**Passage provided**
((

Another such constant is the distinction between “concept” and “symbol,” with the difficulty of assigning precise meanings to the terms. This problem has plagued the philosophers’ discourse ever since Plato recognized it and, in the practice of his own philosophizing, coped with it by using both conceptual analysis and mythic symbolization as complementary modes of thought in the quest for truth. In the so-called modern centuries, since the Renaissance, these difficulties have become further aggravated by the parallel growth of the natural and the historical sciences.

On the one hand, the advance of the natural sciences concentrated attention intensely on the particular problems of conceptualization they posed, so intensely indeed that the concentration has become the motivating force of a socially still-expanding movement of sectarians who want to monopolize the meaning of the terms “truth” and “science” for the results and methods of the mathematizing sciences.

On the other hand, the equally astounding advance of the historical sciences has concentrated attention on the problems of symbolization posed by the discoveries in the ancient civilizations and their mythologies, as well as by the exploration of the modes of thought to be found in contemporary tribal societies. Again the two concentrations are transparent for the experiences of intentionality and luminosity, of thing-reality and It-reality, behind them; again the representatives of both concentrations are right in their pursuit of truth as long as they confine themselves to areas of reality in which the structures of their preference predominate; and again both are wrong when they engage in magic dreams of a truth that can be reached by concentrating exclusively on either the intentionality of conceptualizing science or the luminosity of mythic and revelatory symbols.

))

**Stored data**
((

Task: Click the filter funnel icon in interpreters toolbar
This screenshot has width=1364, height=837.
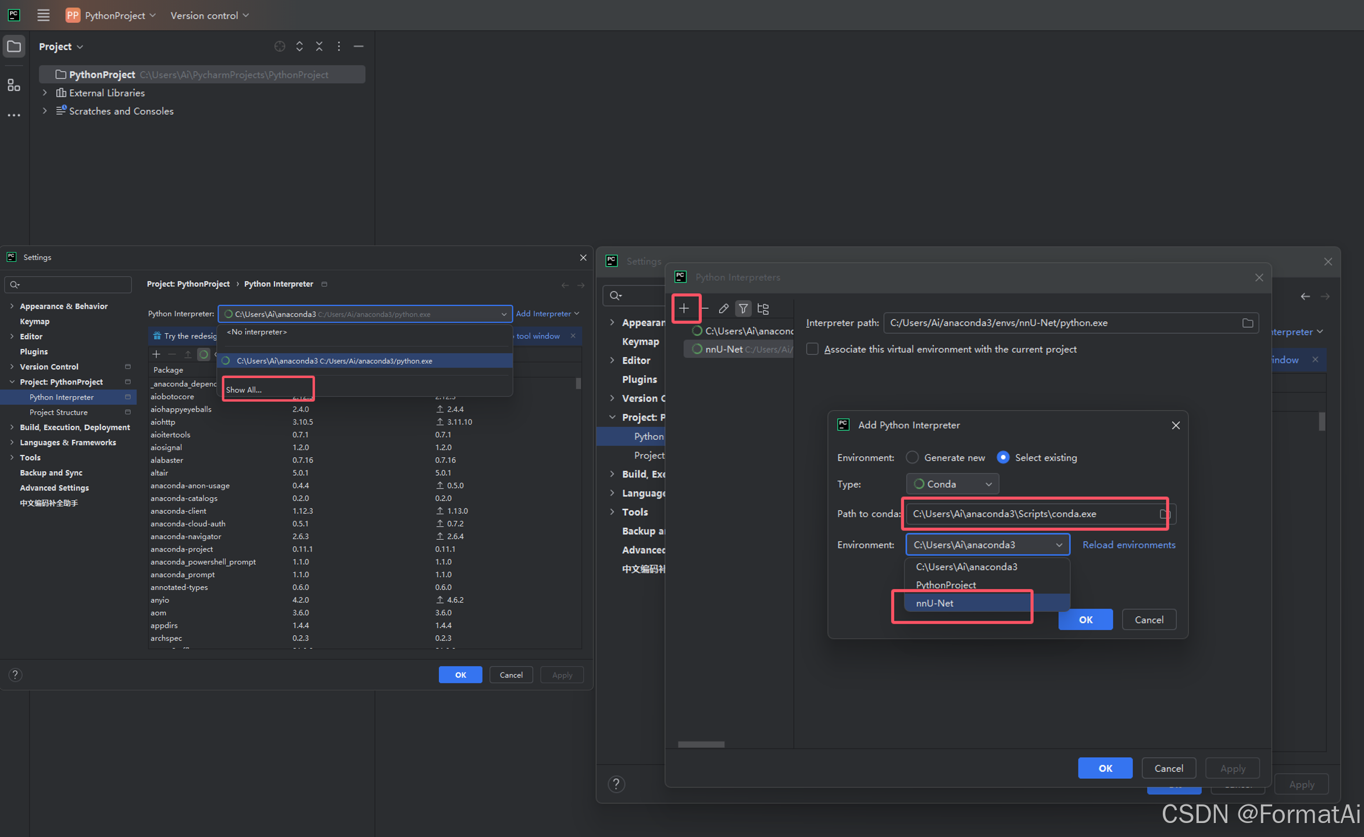Action: click(743, 308)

))

**Set tasks**
(1) In the passage on concept and symbol, which two modes of thought did Plato use as complementary in the quest for truth?
(2) Carry on the passage about concept and symbol, starting after its final sentence.

**Answers to the problems**
(1) Conceptual analysis and mythic symbolization.

(2)
From the analysis there emerges the complex of consciousness-reality-language as a something that receives its character as a unit through the pervasive presence of another something, called the paradox of intentionality and luminosity, of thing-ness and It-ness. In what sense, however, is this complex the beginning we, the reader and I, are pursuing without having found it yet? And what are such terms and phrases as “complex,” “paradox,” and “pervasive presence”? Are they concepts intending a thing-reality or are they symbols expressing the It-reality? or are they both? or are they perhaps no more than pieces of empty talk? Do all these things really exist anywhere as a meaningful complex except in the phantasy of the present analysis?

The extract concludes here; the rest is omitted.